Skin, as the outermost layer of the body, is often in contact with bacteria, germs and viruses because of its most external position. According to statistics from the 2009 Indonesian Health Profile, skin illness is the third most common ailment seen in outpatient settings across the country's hospitals. Therefore, maintaining healthy skin is important because it protects the body's internal organs from injury and attack by pathogens. The development of image classification, such as the classification of skin diseases, has become a focus in the health sector. This research analyses the performance of Convolutional Neural Network (CNN) and Support Vector Machine (SVM) in web-based skin disease classification and overcomes the problem of imbalanced training data. With data augmentation and preprocess, this research improves data generalization and compares performance metrics such as Recall, Accuracy, and F1 Score.

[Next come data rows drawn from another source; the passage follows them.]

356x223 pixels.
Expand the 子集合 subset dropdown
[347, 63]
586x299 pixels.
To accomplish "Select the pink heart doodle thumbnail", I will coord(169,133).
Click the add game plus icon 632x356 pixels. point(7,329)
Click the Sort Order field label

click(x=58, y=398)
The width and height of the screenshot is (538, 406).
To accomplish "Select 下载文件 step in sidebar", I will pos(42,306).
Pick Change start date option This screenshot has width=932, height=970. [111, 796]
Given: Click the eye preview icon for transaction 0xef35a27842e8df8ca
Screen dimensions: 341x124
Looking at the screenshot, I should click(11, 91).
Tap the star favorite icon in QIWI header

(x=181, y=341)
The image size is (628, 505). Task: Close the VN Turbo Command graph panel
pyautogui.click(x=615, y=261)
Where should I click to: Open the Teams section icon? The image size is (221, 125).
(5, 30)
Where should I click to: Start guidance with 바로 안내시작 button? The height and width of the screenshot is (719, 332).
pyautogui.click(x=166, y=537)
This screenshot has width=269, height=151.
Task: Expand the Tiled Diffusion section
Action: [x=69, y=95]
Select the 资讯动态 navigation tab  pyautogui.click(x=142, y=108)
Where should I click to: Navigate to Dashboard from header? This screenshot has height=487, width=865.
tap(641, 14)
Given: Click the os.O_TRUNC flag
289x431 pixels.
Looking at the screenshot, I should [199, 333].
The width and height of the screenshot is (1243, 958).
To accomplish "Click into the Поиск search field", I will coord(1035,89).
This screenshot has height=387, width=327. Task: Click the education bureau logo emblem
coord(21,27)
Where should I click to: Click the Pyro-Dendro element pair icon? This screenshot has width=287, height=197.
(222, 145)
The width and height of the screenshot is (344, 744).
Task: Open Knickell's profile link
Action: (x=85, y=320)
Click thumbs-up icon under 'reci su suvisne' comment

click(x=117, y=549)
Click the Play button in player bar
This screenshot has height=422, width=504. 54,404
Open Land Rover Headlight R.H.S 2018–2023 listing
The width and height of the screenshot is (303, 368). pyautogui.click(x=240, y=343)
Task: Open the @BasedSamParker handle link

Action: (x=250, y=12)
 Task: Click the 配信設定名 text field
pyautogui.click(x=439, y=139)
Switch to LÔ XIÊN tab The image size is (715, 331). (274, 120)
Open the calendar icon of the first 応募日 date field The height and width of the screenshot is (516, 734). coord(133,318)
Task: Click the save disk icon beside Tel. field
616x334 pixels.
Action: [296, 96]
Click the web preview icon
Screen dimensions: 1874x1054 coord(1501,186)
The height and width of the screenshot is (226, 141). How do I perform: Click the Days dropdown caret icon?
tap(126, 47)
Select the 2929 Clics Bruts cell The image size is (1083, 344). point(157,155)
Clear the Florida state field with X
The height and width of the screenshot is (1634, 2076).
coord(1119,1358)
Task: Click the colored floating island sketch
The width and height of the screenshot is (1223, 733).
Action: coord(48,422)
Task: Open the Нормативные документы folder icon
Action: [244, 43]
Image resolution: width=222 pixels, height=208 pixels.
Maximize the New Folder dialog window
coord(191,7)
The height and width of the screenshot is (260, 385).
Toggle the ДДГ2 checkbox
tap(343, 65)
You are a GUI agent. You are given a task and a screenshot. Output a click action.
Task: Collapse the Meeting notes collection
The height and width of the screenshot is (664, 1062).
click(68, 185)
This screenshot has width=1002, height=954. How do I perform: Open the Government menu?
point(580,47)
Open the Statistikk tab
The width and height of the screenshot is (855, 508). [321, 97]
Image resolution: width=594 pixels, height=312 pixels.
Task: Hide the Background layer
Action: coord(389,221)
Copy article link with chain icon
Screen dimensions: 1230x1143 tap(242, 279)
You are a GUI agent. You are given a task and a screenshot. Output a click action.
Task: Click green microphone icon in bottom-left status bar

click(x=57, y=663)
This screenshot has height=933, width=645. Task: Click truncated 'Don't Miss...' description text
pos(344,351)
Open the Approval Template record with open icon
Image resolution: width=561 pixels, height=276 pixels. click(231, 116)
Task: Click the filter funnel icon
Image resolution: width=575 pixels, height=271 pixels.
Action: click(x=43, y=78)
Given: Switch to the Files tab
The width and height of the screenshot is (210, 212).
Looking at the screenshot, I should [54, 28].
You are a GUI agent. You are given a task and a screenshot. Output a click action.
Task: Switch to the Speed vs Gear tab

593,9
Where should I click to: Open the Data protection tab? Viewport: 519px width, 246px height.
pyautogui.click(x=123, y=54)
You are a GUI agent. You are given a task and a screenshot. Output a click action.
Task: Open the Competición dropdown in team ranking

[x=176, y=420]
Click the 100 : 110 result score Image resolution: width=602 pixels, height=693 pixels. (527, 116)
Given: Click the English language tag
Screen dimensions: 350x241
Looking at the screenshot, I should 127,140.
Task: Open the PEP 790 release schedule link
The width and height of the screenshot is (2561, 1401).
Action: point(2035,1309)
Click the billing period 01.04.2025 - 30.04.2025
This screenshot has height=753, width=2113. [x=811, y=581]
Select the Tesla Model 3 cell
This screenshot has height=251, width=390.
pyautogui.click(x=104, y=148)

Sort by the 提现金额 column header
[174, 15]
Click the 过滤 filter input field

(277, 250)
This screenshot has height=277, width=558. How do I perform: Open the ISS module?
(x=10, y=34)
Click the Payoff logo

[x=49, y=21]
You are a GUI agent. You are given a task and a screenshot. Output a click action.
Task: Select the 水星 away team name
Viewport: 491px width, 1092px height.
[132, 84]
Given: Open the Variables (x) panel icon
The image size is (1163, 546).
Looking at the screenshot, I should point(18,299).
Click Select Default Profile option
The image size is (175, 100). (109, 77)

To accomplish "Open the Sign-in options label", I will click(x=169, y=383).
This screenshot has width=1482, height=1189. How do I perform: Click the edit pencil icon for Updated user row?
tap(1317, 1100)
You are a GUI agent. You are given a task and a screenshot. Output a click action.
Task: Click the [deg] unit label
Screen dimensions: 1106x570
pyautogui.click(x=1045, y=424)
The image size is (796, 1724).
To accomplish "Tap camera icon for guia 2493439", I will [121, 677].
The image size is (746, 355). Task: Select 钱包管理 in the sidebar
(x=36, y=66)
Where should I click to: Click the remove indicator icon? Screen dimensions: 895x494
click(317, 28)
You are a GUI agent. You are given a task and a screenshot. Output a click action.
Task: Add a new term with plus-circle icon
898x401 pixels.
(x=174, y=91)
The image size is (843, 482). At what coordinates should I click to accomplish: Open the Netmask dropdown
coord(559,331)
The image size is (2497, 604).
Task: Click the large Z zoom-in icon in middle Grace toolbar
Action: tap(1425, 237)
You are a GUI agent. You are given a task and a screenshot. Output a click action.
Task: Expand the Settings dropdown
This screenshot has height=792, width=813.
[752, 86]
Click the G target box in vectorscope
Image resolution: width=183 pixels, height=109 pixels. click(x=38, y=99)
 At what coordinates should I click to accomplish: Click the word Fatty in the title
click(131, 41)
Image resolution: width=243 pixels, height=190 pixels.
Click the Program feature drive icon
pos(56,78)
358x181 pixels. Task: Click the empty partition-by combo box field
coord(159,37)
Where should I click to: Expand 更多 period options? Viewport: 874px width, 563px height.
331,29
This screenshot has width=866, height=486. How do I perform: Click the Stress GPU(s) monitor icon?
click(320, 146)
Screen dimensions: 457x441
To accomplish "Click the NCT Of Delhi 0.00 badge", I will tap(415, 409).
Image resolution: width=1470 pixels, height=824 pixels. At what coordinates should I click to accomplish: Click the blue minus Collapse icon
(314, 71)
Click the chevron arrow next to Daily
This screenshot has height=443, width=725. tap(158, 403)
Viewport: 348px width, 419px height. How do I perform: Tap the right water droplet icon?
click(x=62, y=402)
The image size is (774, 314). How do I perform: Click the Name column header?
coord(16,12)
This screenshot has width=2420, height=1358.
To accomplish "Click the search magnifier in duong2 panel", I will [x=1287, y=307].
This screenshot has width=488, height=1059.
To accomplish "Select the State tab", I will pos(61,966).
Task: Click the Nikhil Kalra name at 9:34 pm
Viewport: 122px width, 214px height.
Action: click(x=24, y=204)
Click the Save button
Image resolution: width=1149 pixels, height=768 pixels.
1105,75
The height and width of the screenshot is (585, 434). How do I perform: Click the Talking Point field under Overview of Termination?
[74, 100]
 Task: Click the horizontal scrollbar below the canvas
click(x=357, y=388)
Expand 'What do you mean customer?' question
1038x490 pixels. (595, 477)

The results show that the average accuracy of CNN is 83.8%, while SVM reaches 81%. Although both models have high metrics for the normal class, other more complicated classes can only be handled by CNN with a value of more than 0.9. Apart from that, the CNN method also provides a higher Confidence Score than SVM, as well as a faster execution time. In conclusion, the CNN method is superior and recommended for skin disease classification based on web applications based on various performance test results.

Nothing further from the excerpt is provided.